Compared to insiders, who can harness all their inside knowledge to guide a company into the future, outside executives can bring fresh air. Especially if non-Japanese, outside executives' global vision can often complement a detail-obsessed Japanese mentality. When combined with forceful top-down decisions, this approach can dramatically enhance a company's competitiveness, at least in theory. With top management seats reserved for homegrown talent well into this century, those prized positions represented the crowning glory of a successful career within the seniority-based system.

But the signs of a thaw are growing. Japanese executives today who are just entering upper management ranks are in their early 50s, meaning that they have spent their entire career in the so-called lost three decades. It is easier for them than the generations before them to question the virtue of Japan's insular management system. This humility is not a weakness. Companies should look at the world of professional sports where Japan's rugby team, currently ranked ninth in the world, only began its ascent after inviting A-level coaches from abroad.

At a few prestigious Japanese companies, such as Shiseido or LIXIL Group, there are CEOs who are still Japanese but at least were recruited from outside the company. And it is not uncommon to appoint locals to lead overseas subsidiaries.

A good example is Takeda Pharmaceutical, which promoted former GlaxoSmithKline executive Christopher Weber from Chief Operating Officer to CEO in 2015. Now, 14 out of 18 Takeda executives are non-Japanese.
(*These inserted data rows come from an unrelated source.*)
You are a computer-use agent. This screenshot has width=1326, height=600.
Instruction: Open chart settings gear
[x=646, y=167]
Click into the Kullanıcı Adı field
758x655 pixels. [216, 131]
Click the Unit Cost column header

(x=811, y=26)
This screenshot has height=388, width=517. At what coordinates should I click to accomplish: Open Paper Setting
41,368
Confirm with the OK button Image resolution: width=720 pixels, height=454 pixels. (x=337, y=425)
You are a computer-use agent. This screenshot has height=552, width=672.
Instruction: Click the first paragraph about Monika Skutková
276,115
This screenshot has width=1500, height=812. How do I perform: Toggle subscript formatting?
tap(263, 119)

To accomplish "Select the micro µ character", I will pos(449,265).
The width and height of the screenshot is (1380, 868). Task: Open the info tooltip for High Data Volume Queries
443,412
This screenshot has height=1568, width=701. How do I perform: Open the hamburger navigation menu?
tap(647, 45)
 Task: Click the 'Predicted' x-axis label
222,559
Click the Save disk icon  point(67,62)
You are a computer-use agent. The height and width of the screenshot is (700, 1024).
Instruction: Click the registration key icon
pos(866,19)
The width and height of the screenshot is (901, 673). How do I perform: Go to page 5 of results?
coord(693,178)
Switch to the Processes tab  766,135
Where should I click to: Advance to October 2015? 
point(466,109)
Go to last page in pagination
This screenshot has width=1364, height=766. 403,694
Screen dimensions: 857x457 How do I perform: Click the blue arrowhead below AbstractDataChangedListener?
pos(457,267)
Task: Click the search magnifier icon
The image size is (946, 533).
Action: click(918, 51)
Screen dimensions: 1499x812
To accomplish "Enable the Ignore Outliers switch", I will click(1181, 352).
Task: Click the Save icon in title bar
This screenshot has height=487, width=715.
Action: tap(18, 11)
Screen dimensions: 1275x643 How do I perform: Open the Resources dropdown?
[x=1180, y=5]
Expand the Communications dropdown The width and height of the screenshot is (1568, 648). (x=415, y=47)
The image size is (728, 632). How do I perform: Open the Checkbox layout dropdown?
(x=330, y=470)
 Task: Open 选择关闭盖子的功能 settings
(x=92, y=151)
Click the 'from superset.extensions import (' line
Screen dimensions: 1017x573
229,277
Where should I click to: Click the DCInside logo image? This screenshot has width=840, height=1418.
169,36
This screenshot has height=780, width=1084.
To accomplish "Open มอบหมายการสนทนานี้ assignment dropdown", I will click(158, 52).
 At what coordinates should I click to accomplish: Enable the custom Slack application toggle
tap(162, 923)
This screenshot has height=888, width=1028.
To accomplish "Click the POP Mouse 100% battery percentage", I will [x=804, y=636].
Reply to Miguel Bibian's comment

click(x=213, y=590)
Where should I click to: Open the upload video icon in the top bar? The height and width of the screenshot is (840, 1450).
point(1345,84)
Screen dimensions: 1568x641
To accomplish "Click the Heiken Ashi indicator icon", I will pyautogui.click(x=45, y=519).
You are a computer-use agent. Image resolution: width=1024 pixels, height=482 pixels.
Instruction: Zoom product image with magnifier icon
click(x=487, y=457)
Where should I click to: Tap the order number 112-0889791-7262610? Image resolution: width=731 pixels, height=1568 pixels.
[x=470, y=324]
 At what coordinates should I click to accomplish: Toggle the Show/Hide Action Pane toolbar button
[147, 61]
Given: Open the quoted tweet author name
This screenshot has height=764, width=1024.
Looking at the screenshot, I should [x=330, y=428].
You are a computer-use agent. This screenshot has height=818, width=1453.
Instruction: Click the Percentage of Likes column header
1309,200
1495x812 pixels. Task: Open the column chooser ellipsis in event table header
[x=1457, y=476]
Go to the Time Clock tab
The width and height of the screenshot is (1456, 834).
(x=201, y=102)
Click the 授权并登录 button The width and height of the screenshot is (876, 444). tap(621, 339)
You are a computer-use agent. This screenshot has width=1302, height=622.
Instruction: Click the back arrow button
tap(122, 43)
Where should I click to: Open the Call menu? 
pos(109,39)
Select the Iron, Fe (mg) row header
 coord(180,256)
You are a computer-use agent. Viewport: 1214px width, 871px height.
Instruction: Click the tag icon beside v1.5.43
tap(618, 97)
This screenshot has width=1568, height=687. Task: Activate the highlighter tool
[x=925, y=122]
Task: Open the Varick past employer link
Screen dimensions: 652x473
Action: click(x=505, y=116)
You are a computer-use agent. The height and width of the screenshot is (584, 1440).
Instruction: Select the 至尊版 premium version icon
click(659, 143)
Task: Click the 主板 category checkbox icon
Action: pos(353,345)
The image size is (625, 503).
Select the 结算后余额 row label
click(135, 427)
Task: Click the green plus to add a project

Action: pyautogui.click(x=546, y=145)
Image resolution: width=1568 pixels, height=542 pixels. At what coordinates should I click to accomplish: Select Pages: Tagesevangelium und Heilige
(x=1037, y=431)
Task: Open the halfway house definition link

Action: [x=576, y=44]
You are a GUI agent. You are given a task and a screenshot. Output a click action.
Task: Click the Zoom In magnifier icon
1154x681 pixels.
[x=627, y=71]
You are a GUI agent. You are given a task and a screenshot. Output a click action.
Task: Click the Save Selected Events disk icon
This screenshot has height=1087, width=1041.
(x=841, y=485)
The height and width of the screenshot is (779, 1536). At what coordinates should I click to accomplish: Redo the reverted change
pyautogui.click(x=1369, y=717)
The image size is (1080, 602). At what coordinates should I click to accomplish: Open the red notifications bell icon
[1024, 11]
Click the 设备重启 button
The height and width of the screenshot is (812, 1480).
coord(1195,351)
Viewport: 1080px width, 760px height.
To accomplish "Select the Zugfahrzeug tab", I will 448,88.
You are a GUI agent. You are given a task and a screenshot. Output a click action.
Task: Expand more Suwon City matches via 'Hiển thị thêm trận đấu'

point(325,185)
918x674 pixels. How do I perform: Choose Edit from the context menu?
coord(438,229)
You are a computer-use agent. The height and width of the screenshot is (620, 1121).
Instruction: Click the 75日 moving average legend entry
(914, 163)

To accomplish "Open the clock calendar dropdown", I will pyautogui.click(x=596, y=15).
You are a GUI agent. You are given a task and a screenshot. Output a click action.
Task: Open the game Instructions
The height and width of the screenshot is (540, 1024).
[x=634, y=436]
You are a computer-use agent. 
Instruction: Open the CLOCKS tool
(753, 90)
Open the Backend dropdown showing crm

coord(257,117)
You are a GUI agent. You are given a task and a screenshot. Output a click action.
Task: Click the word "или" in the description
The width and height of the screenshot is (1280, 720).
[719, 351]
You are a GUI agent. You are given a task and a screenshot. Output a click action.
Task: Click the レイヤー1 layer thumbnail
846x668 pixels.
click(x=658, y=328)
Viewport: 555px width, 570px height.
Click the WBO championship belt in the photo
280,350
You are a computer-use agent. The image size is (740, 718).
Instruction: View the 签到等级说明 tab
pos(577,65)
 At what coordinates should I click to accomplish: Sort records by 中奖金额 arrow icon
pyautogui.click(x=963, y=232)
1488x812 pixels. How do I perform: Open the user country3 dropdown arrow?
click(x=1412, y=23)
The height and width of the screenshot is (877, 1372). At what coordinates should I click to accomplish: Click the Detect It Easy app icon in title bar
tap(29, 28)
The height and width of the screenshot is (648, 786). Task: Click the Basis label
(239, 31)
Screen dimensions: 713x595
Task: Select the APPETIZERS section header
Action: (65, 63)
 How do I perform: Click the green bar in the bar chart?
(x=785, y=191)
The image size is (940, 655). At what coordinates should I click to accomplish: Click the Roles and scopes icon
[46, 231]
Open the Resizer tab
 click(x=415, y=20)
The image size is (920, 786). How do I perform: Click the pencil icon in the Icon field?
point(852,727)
With its 2019 takeover of Shire, Takeda solidified its position as a global pharmaceutical player.

Takeda Pharmaceutical president and CEO Christophe Weber, pictured in July 2018: outside executives can bring fresh air.   © Reuters

Make no mistake, there are special challenges with bringing in outside -- especially foreign -- talent into the top ranks of a Japanese corporation. Firstly, Japanese CEOs on average are underpaid compared to their Western counterparts. According to 2020 research by Willis Towers Watson, Japanese large company CEOs earn less than half in total compared to their European, let alone American peers.

Secondly, Japanese management's tribal nature is difficult for an outsider to break into. Japan prioritizes cultural understanding as a prerequisite for its leaders. The ability to speak Japanese, literally and culturally, is important, and not having the language is a major handicap for external executives.

Still, these issues are not insurmountable. Takeda, for example, moved with extraordinary speed when it decided to promote an outsider. Once people here fully accept that we are far removed from the era when a seniority-based path to the top was considered the global best practice, it is only a small step to conclude that casting the net as wide as possible for CEO candidates, Japanese or non-Japanese, in-house or external, makes the most sense. As we know from our personal experiences, acceptance, the final stage of loss and grief, can be a hopeful one.

The views reflected in this article are the views of the author and do not necessarily reflect the views of the global EY organization or its member firms.